* **What to do**:
Please convert only the records from the line with "Open the user profile avatar" to the line with "pos(1179,55)", both included, into a JSON list of strings with one string per line and no blank lines. Leave the pictures out of your answer.

* **Material provided**:
+-------+
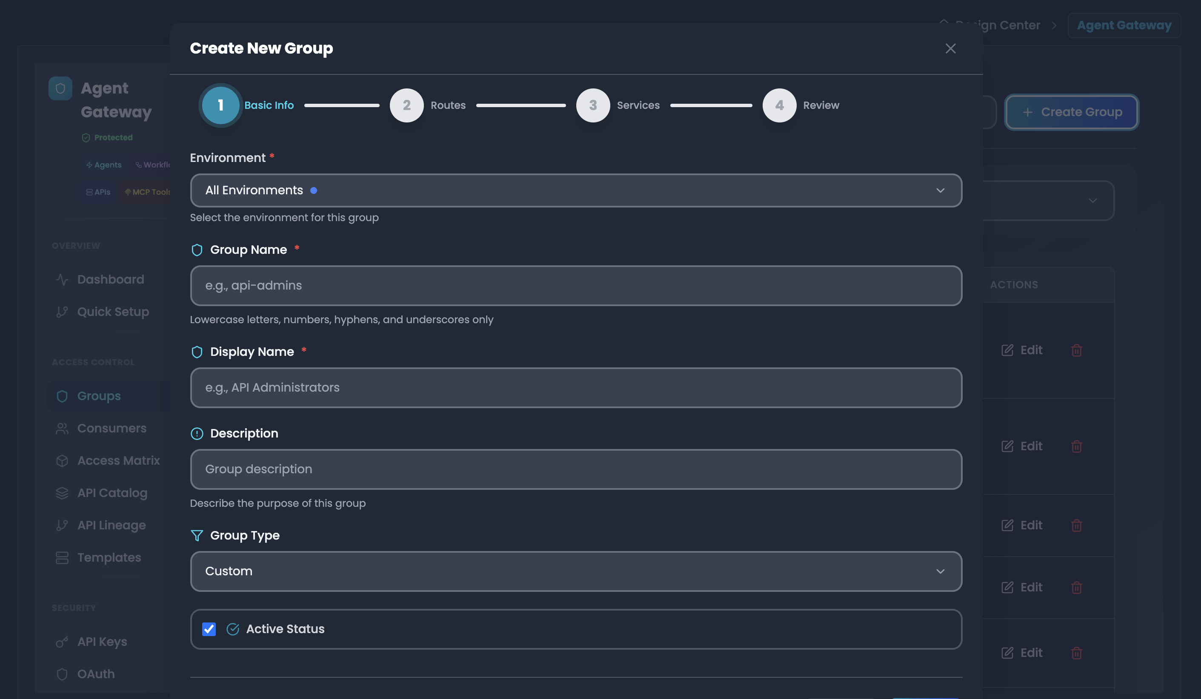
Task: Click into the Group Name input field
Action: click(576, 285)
+-------+
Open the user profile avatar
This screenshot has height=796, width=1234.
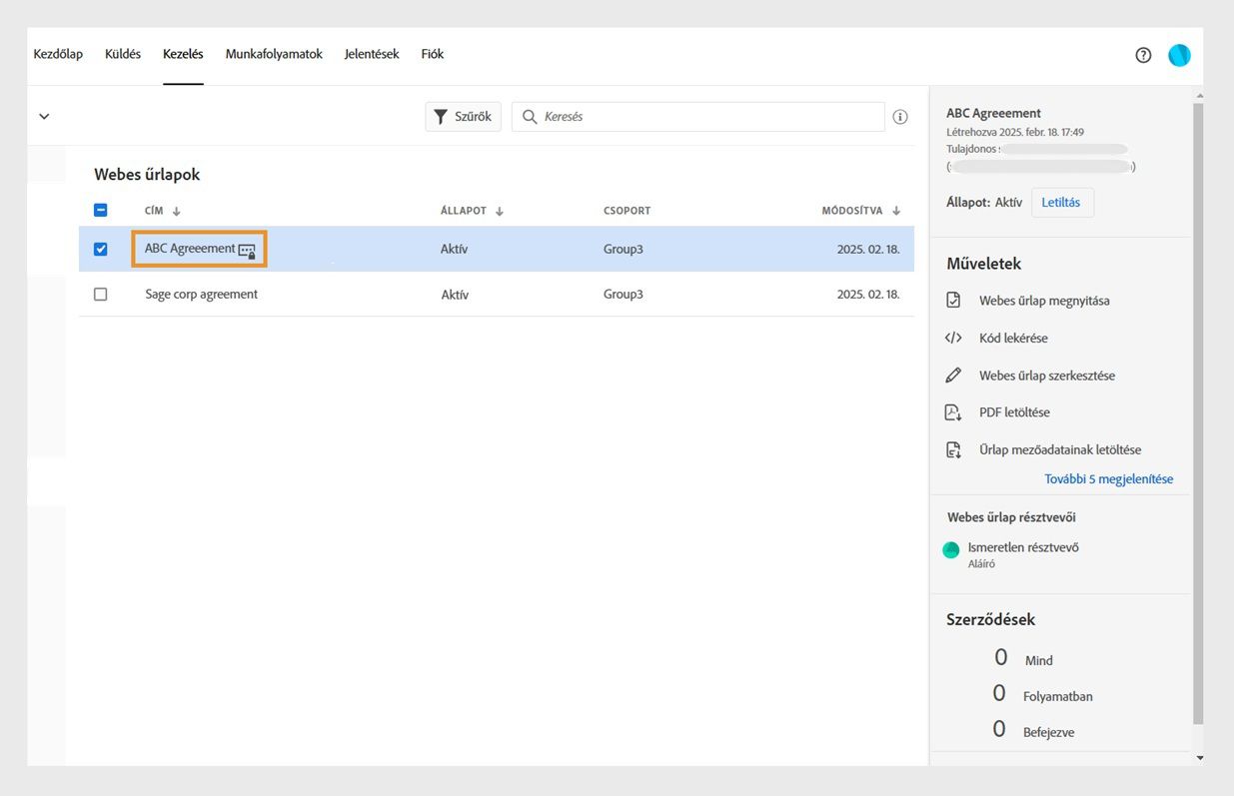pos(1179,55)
+-------+
* **Output for this task**:
[
  "Open the user profile avatar",
  "This screenshot has height=796, width=1234.",
  "pos(1179,55)"
]